### 抜粋
Stories for new standard
これからの世界での、わたしらしさ -1-

2020.09.01

これからの世界での、わたしらしさ

これまでの日常が一変し、新たなライフスタイルが定着しつつある今日このごろ。

変わったこと、変わらないこと、変えていきたいこと。

住む場所も国籍も違う、さまざまなライフスタイルを送る10名のみなさんに、考える時間が増えたからこそ気づけた、自分らしさや自分の本質についてお伺いしました。

あなたの大切なものは何ですか?

いま一度、自分に向き合ってみてはいかがでしょうか。




                      
 

好きなものを見極める時間

清水 奈緒美


 「その新しい服、かわいいね」。友達に会えていた期間は、服についてコメントをもらったり、街で鏡に映る自分のファッションを見て、今日のコーディネートいいぞ、と気分が上がる瞬間がありました。でも自分の姿を目にすることがなくなった、自宅で過ごす長い時間。私の気持ちを上げてくれたのは、ジュエリーでした。
こんなときだからこそ自分の好きなものを、と身に着けたのは、今の自分には背伸びしすぎているかな…と、何日も悩んだ末に購入した指輪でした。
 目に入るたびに気持ちは高揚し、「あぁ本当に買ってよかったな」と何度も嬉しくなりました。そして改めて思いました。やっぱり私は、ジュエリーが好き。
 もともと自分の内に入って、好きなものを精査する作業を行うタイプでしたが、ステイホーム中はその気持ちが強くなった気がします。自分は何が好きで、何が必要か。

### データ一覧
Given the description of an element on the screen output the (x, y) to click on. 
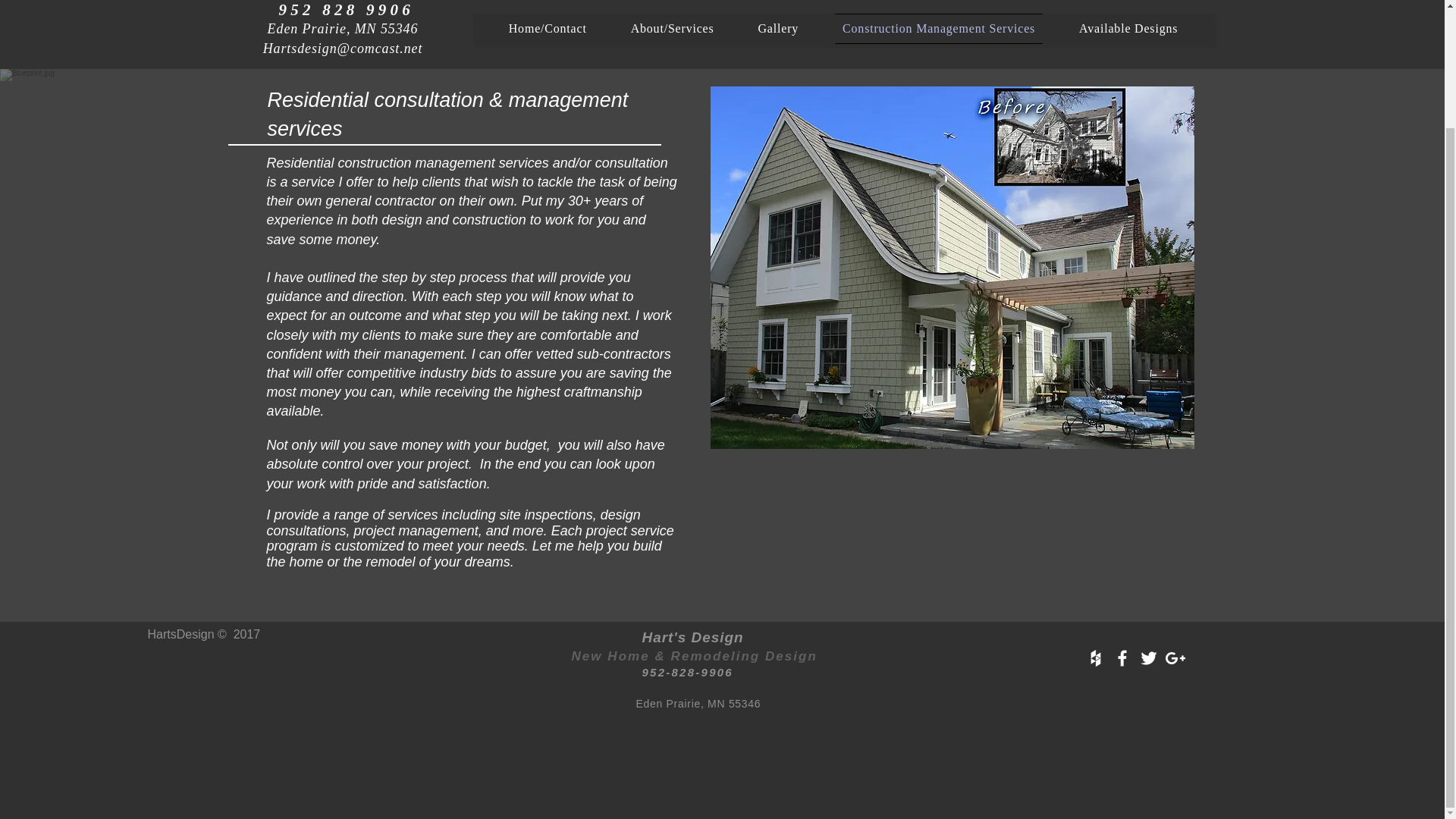
Construction Management Services (938, 28)
Gallery (778, 28)
Available Designs (1128, 28)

### 実施タスク
好きなものを見極めることについての抜粋を、最後の文に続けて書き進めてください。 この一覧は抜粋の内容とは関係ありません。

### タスク解答
 私がそうであったように、ファッション界の多くの人にとっても、大切なものを見極める期間になったかもしれません。これからは新しいものを生み出すのではなく、自国の文化を大事にした
クリエイションをしよう、ショーの回数を見直そう。そんなブランドが増える気がします。
 女性に必要なのは、自分だけが感じるときめき。
 「あのジュエリーを身に着けて、どこへ行こう」。そうワクワクさせてくれるものを、私は大切にしていきたいです。


profle / naomi shimizu

ファッション誌の編集者を経てスタイリストに。現在はモード誌を中心に、広告やアーティストのスタイリングを手がける。大のジュエリー&バッグ好きで、自宅には数え切れないほどのコレクションが。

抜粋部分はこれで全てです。